▸ COSA SI RICHIEDE: Riscrivi tutte le righe delle voci dalla riga che contiene "You are a computer-use agent. Screen" fino alla fine, richieste comprese, ridimensionando le coordinate delle risposte: moltiplica ogni numero per 1,85 e arrotonda all'intero più vicino, con le metà per eccesso. Lascia fuori le immagini dalla risposta.

Voci estratte
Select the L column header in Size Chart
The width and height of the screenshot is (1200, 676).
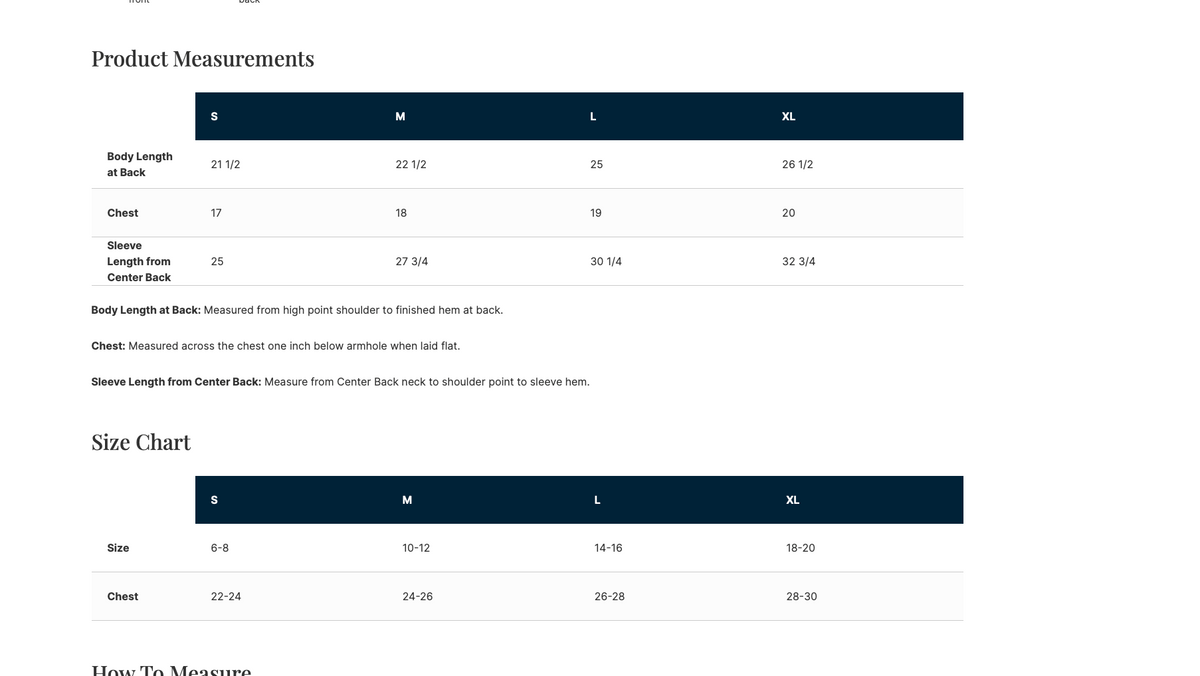point(597,500)
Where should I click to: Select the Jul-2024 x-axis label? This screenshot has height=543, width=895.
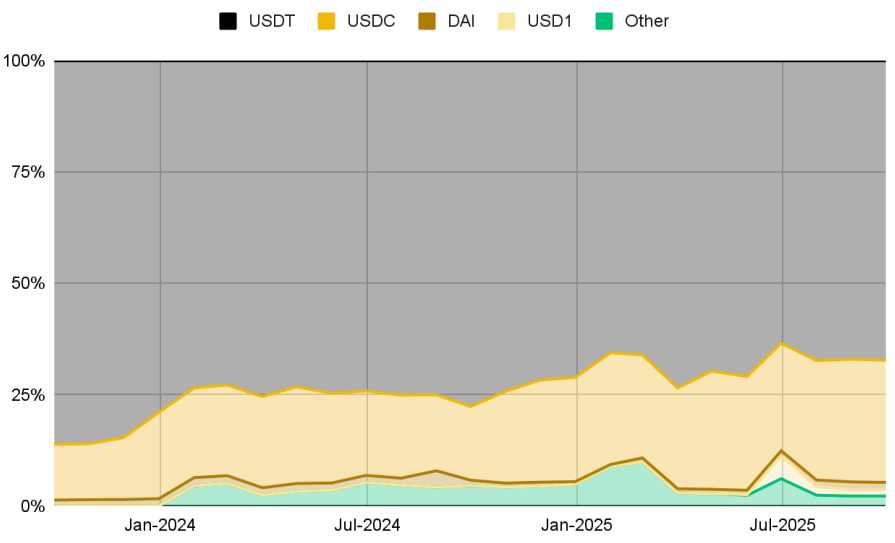pos(367,525)
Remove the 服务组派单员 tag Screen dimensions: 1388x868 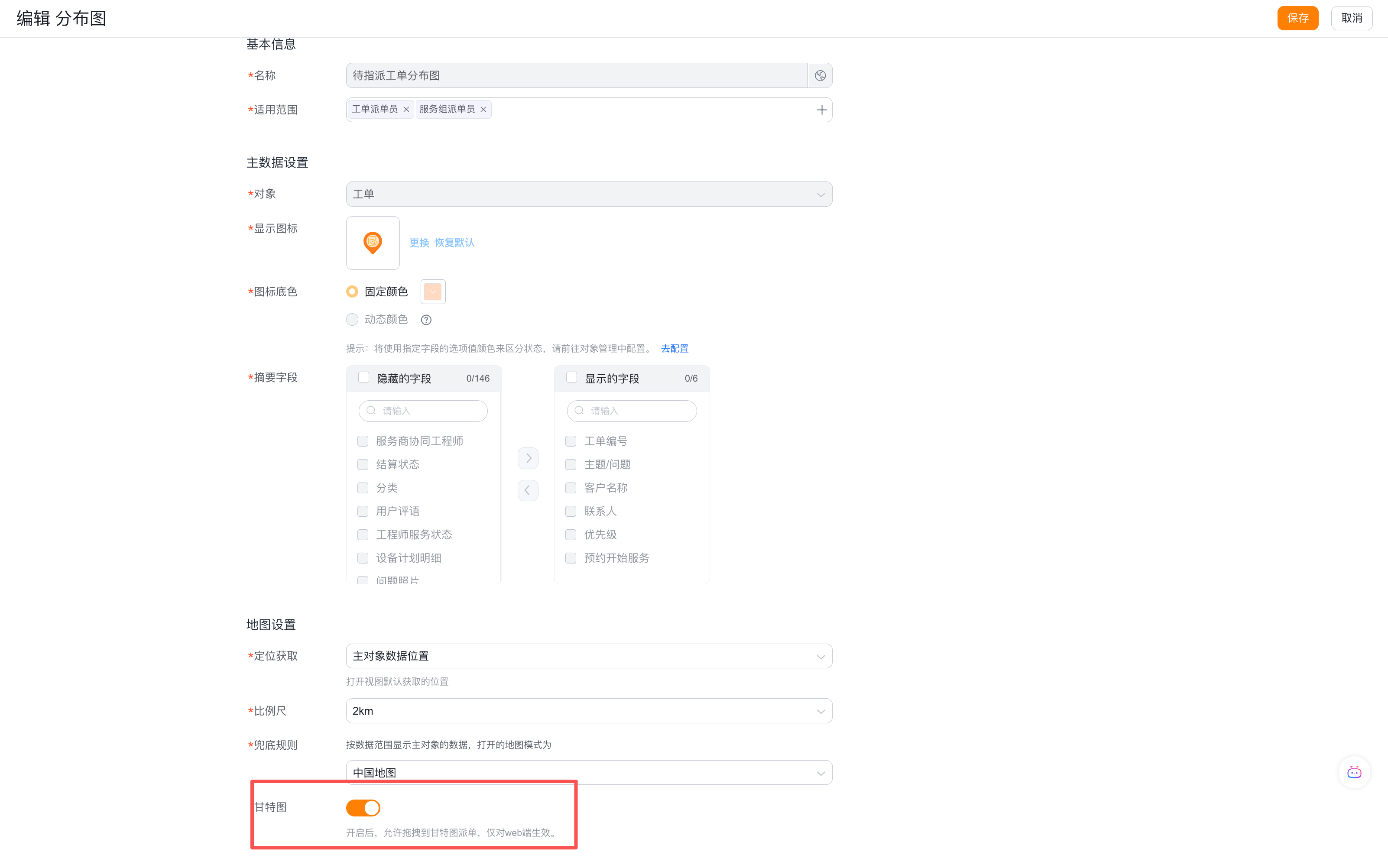click(483, 109)
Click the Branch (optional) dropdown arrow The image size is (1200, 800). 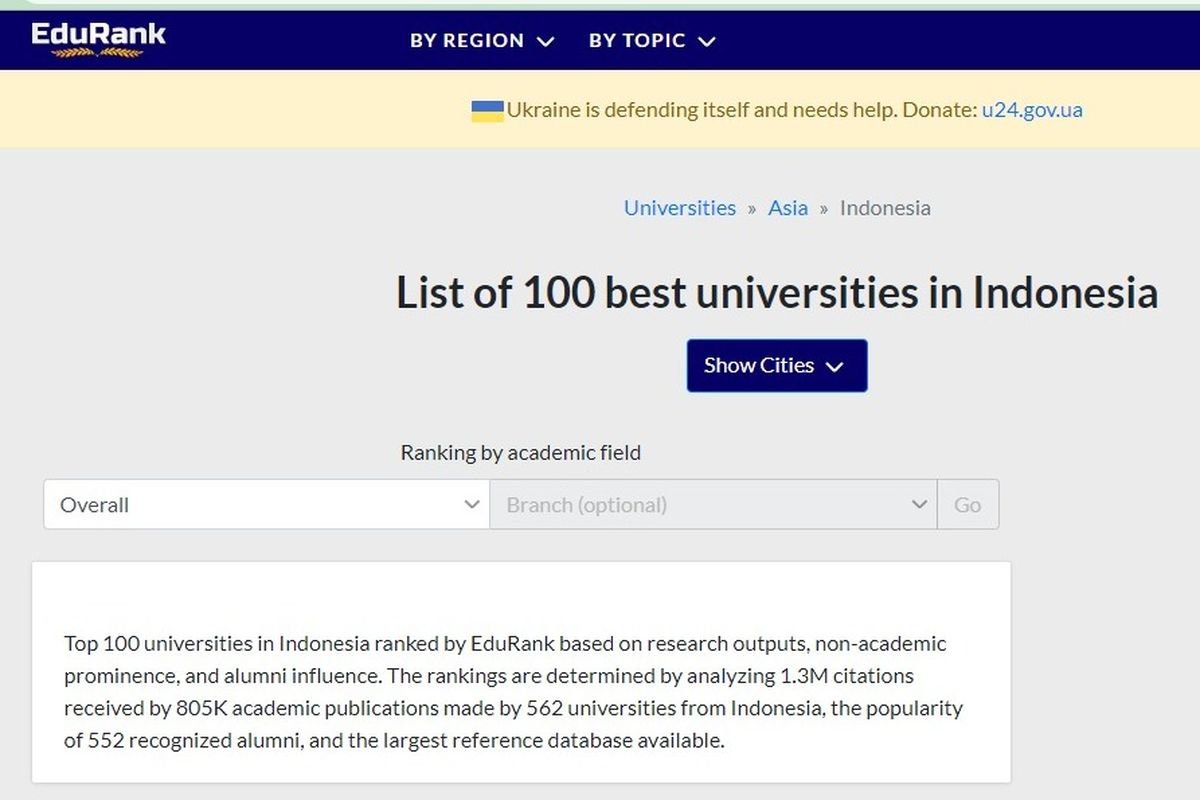920,504
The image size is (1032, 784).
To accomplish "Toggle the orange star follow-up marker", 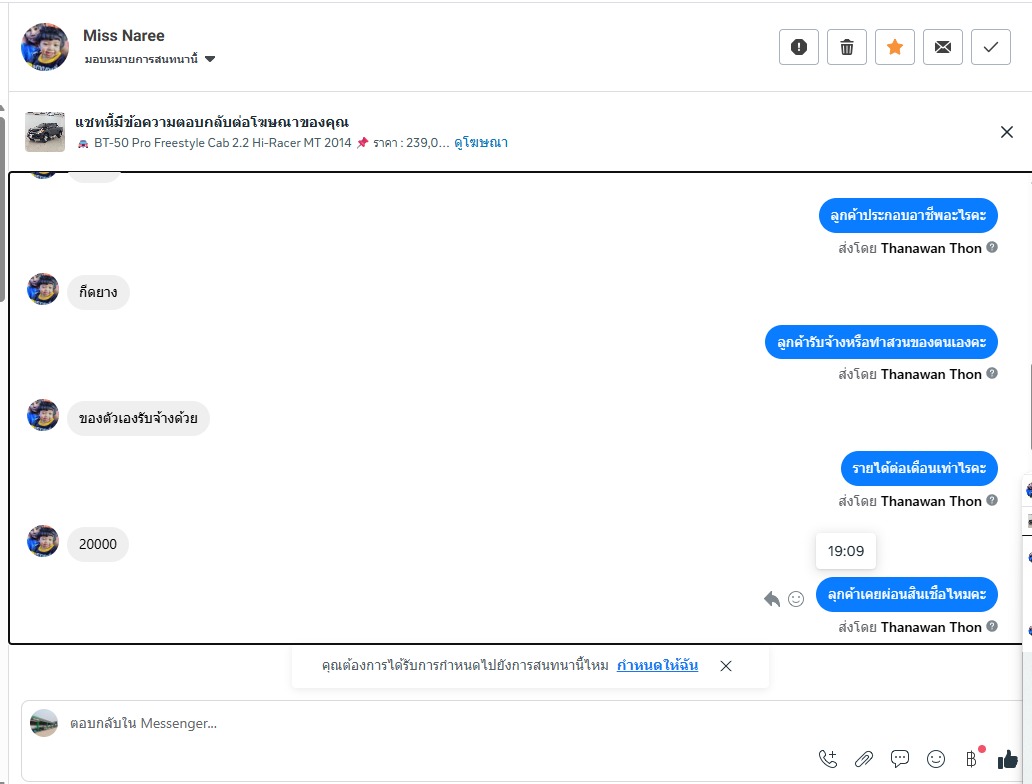I will [x=895, y=47].
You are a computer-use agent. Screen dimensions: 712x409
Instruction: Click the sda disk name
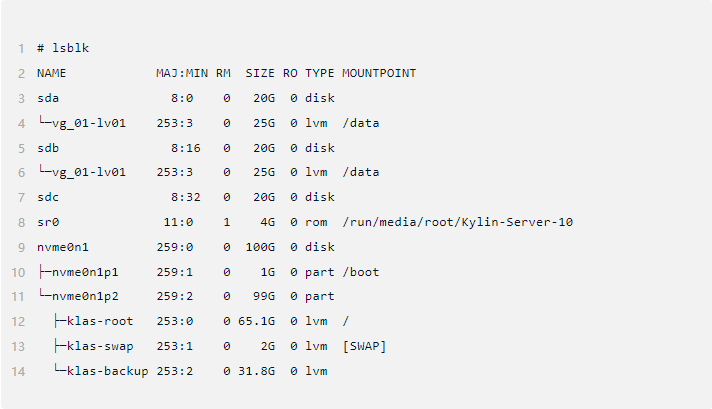[x=48, y=98]
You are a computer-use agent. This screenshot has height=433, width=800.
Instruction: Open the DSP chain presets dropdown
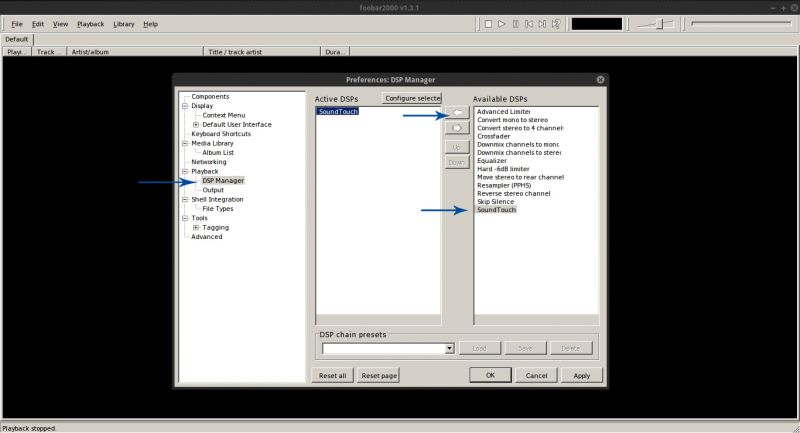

▸ SOLUZIONE SCRITTA:
You are a computer-use agent. Screen dimensions: 712x409
Instruction: Click the sda disk name
[x=89, y=181]
You are a computer-use agent. This screenshot has height=433, width=800.
Instruction: Open the DSP chain presets dropdown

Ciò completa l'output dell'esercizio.